August 11, 2011 | 5
In December, I attended Michael Pollan‘s lecture at the University of Texas’s Bass Concert Hall. My friend, Katie, had called me that morning to ask if I would be interested in joining her for the lecture – she knew that I had read three of Pollan’s books on food and had also found out that there were $10 student tickets to be had for the lecture. Long story short at 7:40pm I found myself zipping down Guadalupe with Katie for my first Bass Concert Hall event in my tenure at UT.
Pollan’s lecture was interesting, engaging and funny. This was not surprising to me, after having read his books. The bags of groceries that he brought from the Fiesta across I-35 brought in the usual laughs (“Venom” who knew it was a drink??) and groans (Twinkies… ahh, the infamous Twinkie). But, of all the things that he said about “food-like substances” – the things that trick you into thinking that they are food, but have very few similarities with the real thing – and the problems with the Western diet, the thing that stuck in my head was the following….
10 calories in, 1 calorie out
According to Pollan, for every calorie of food that is produced in the United States, 10 calories of fossil fuel energy are put into the system to grow that food. By no means a break-even system.
I was chewing on this factoid as we left the lecture, musing through how our agriculture industry works today. We grow food – corn, wheat, sugar – and, while some of it grows wild and free with no inputs beyond sun, water and the nutrients that the soil provides, the majority of the food that we produce requires significant energy inputs from us.
And, even after this food is produced (at an energy cost of 10:1), most of it does not come to our tables in its whole, natural form. Instead, the majority of this food is sent to a plant for processing into what Pollan likes to call “food-like substances” (at an additional energy cost). For the purpose of this post, I won’t get into what is and is not food – feel free to check out his books to explore this concept – but I would like to discuss the idea of putting more energy into our food than we are getting out of it.

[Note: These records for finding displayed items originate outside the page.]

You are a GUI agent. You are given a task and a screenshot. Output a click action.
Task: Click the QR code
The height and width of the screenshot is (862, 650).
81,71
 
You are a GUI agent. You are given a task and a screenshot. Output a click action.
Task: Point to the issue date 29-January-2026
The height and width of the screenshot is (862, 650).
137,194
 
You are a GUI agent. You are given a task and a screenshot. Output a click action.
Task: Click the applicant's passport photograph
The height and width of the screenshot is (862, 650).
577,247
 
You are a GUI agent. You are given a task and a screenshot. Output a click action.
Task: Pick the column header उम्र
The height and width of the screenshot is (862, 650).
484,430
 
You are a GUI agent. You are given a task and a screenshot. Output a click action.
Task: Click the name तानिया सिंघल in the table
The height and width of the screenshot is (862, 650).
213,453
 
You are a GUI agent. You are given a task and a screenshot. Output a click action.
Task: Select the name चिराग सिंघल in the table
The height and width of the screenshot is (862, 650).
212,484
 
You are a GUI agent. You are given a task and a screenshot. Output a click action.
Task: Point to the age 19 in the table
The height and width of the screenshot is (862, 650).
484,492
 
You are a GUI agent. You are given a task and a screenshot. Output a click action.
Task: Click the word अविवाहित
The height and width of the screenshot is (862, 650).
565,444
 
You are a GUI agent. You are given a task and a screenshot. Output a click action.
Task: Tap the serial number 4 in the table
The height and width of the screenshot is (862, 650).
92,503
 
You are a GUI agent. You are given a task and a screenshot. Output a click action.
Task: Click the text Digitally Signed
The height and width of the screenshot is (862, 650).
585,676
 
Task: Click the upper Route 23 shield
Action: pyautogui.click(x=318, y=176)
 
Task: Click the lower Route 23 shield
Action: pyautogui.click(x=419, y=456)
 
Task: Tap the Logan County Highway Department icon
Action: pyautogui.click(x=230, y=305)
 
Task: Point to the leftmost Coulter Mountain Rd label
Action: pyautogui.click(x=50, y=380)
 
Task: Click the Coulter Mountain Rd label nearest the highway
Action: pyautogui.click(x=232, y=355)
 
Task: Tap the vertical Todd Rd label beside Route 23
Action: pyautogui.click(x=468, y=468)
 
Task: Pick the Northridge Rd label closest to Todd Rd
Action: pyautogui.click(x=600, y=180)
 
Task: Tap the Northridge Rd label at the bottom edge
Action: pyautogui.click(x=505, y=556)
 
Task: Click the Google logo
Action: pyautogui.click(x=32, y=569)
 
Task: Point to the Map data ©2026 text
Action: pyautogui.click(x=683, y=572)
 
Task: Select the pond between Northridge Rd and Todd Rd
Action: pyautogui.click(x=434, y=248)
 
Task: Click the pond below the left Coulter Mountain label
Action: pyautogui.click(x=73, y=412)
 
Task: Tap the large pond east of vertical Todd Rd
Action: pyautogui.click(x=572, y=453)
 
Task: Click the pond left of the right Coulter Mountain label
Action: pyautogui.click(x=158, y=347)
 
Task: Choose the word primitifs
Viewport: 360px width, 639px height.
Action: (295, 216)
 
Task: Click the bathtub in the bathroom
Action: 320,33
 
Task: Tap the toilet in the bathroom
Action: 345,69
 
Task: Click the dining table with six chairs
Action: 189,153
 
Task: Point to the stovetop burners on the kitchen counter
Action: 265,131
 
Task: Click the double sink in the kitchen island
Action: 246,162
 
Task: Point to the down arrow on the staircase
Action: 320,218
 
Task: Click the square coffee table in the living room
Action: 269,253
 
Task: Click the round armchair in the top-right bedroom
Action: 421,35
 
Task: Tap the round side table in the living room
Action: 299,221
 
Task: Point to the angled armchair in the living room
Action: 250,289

10 calories in…. 1 calorie out…
If I am like the rest of the US, my household will throw away 1.5 pounds of this energy intensive food each day. While this pound and a half might seem small, when totaled over a year (and over the 300+ million people that live in the U.S.) these pounds represent a huge amount of wasted energy. Today, the food that Americans throw away represents approximately 2% of the energy we use in this country. That’s enough embedded energy to power two Switzerlands.
And, when looking at the content of the food that we eat and waste, we see another interesting trend. Over the past four decades our tastes in food have shifted – away from coffee, eggs and milk to more sweet and fatty foods.
As Michael Pollan pointed out in his lecture, this shift in what we eat has led to high levels of obesity and all of the associated health risks (diabetes, high blood pressure,…). And, simultaneously, our agricultural systems have evolved into an energy intense food system where we spend 10 calories for every 1 calorie that we produce. A lot of food. A lot of energy. A lot of waste. Doesn’t sound very sustainable to me.
[Bora Zivkovic posted a review of one of Michael Pollan's books, titled the Omnivore's Dilema, on his "Blog Around the Clock" today.]